Oceana found that of the products they sampled from 111 places nationwide – a range of restaurants and grocery shops – 30% were either being presented as another species (noticeably in cases where one could be switched up to a more expensive species like royal red and rock shrimp), were marketed as 'wild-caught' or Gulf shrimp when they hailed from farms in reality, or displayed no country of origin. Some samples were a complete enigma, displaying neither their origin, species, nor information about whether they were farmed or wild.

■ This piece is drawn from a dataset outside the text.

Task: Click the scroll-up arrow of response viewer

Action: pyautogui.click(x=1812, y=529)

Unexpectedly, some of the shrimp that were identified in the survey were genetically unknown to science, and one sample taken from a bag of frozen seafood even turned out to be a banded coral shrimp – a species renowned on reefs and coveted as a 'pet' shrimp by aquarium enthusiasts, but certainly not as food. "It's one of the things you look for on a reef," Warner says. "How it ended up in a bag of salad-size shrimp, I have no idea."

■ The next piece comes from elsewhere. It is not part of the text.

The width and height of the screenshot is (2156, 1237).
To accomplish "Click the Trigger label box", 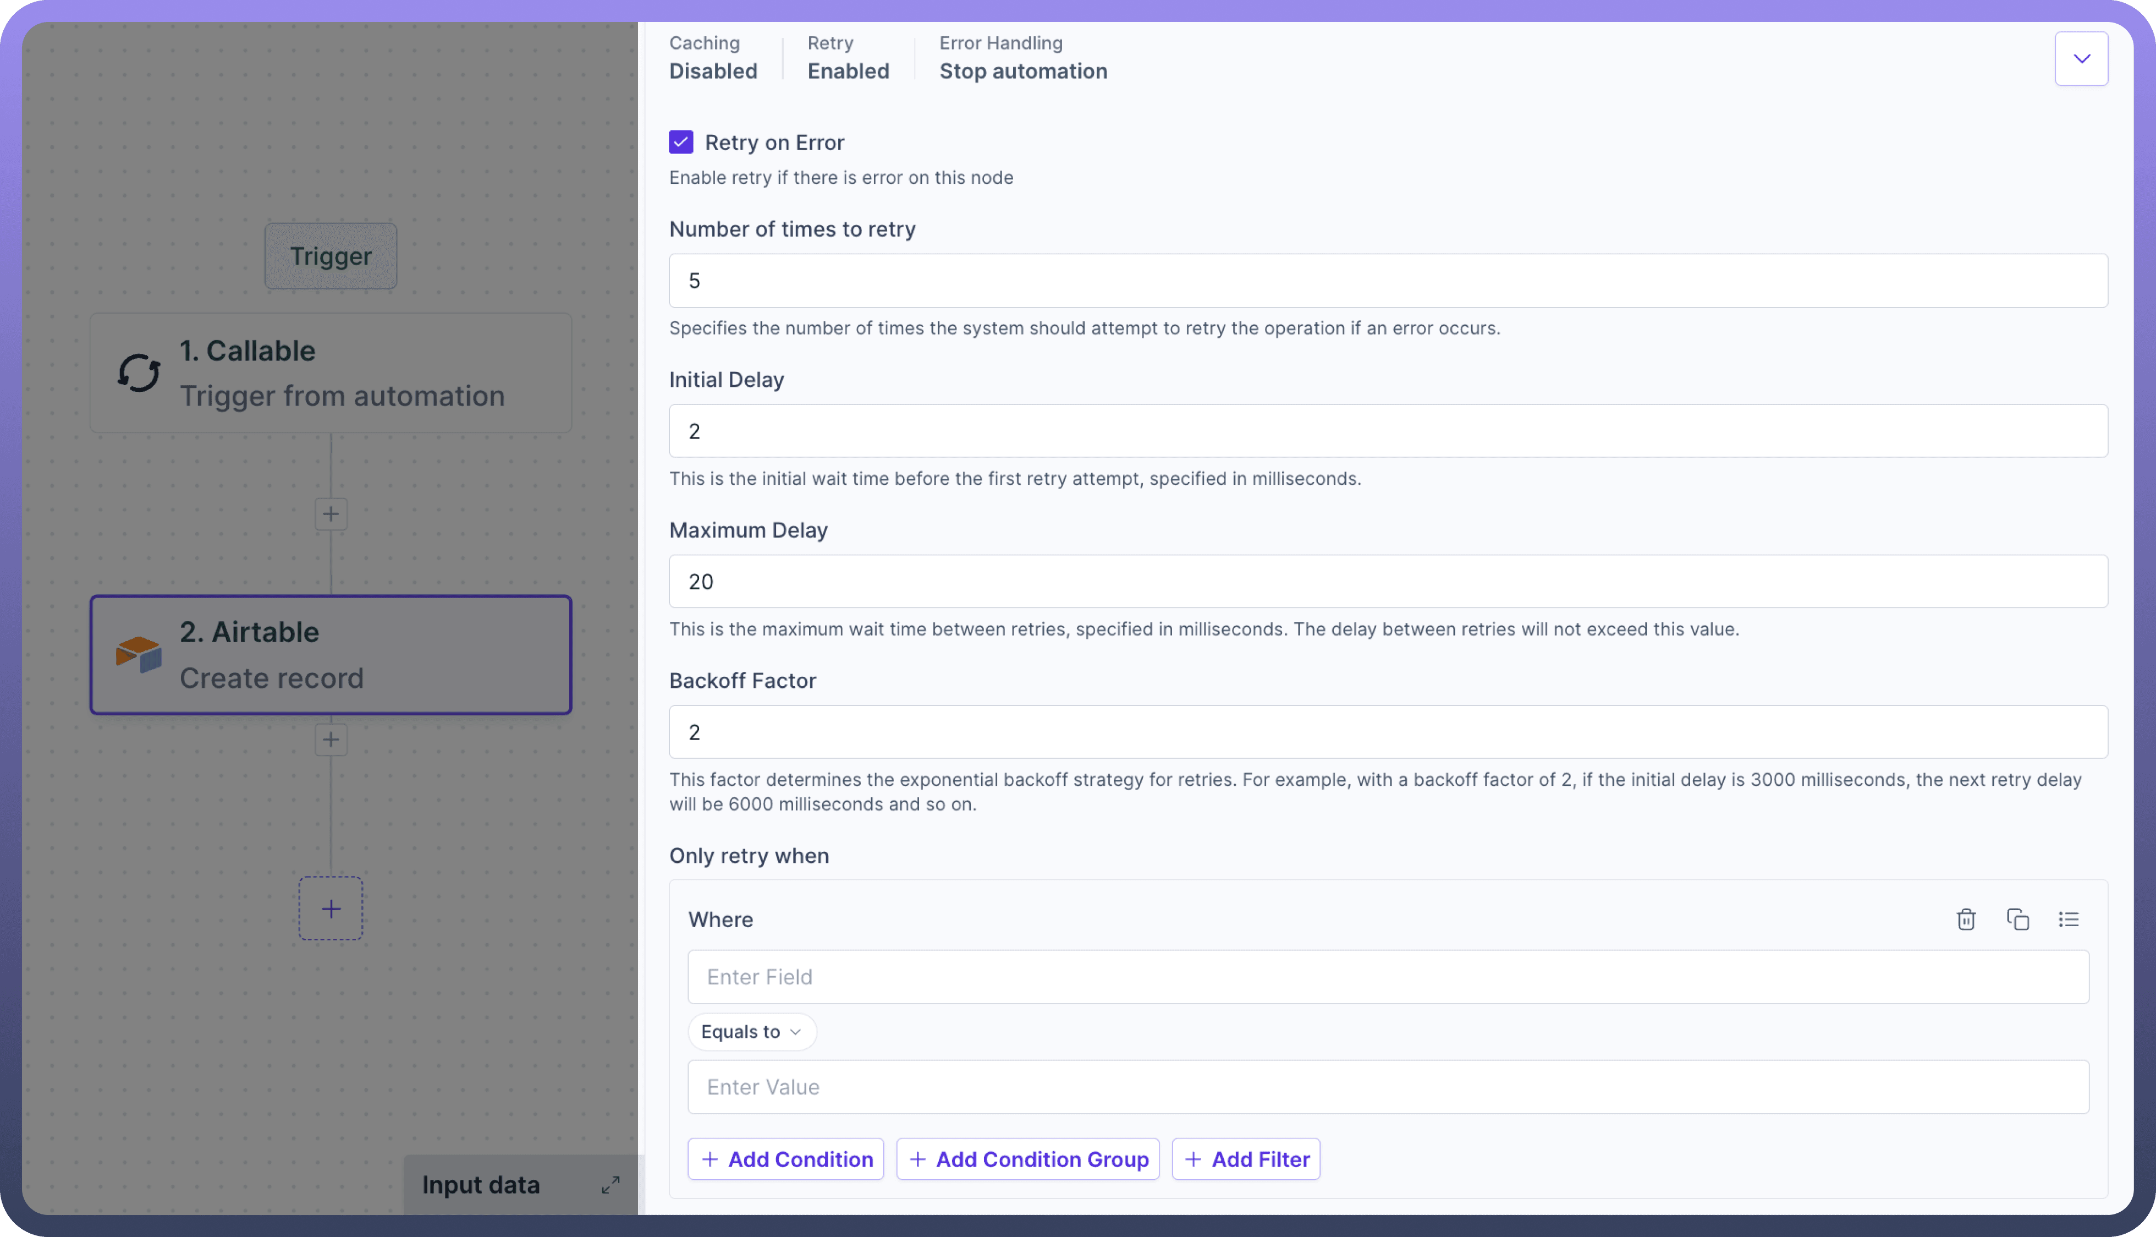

The worst rates of misrepresentation were in New York City, where 43% of samples were hazily labeled. More than half of those were called 'wild-caught' when they were, in fact, a common farmed species known as whiteleg.

Shrimp sample
Oceana's senior scientist Dr. Kimberly Warner examines a shrimp sample during the investigation. Image credit: Oceana

This mislabeling dilemma strips consumers of their ability to make informed and ethical decisions, Warner says. "Without traceability, it is difficult for seafood buyers to be assured that they are not selecting shrimp that are affected by human rights abuses or the illegal fish trade."

Mislabeling by species or origin could also give false impressions about the availability of particular kinds of shrimp. When Oceana took samples for the survey in 2013, less wild shrimp was fished from the Gulf because of a three-year low in the natural stock, Warner says. And yet representing farmed fish as 'wild-caught' or 'Gulf', as was commonly found to be the case, gives the opposite impression. "Certainly if you're selling a Gulf product that's not a wild product, you're giving the sense that it's more available than it is," Warner says. Consequently, consumers might not think to reign in their consumption.

"An immediate fix would be traceability and better labeling, allowing people to choose their seafood confidently and responsibly," she adds, something the presidential task force specifically assembled this year to root out illegal fishing and seafood fraud is well-placed to do. But shrimp lovers should pick a position too. "I think it matters quite a bit what the consumer asks for and expects… if that consumer asks questions about what it is, where it came from, and whether it's traceable."

Eating shrimp is ingrained in American culture, as New York Times writer Kim Severson emphasises in her article about this crustacean. She notes that shrimp has transitioned from a delicacy, to the staple at a feast, and that this has its problems:

We are a popcorn shrimp nation, enthralled by endless shrimp platters and bulging all-you-can-eat seafood buffets. We are lovers of overstuffed po'boys, steaming bowls of scampi and takeout containers dripping with kung pao.

Loving shrimp is not a bad thing, but increasingly cooks and environmentalists wonder if we love shrimp too much. Or if we are loving the right shrimp.

As the pounds keep rolling in in their billions, making people aware of what's coming in, and where from, seems like a good way to start tackling that dilemma.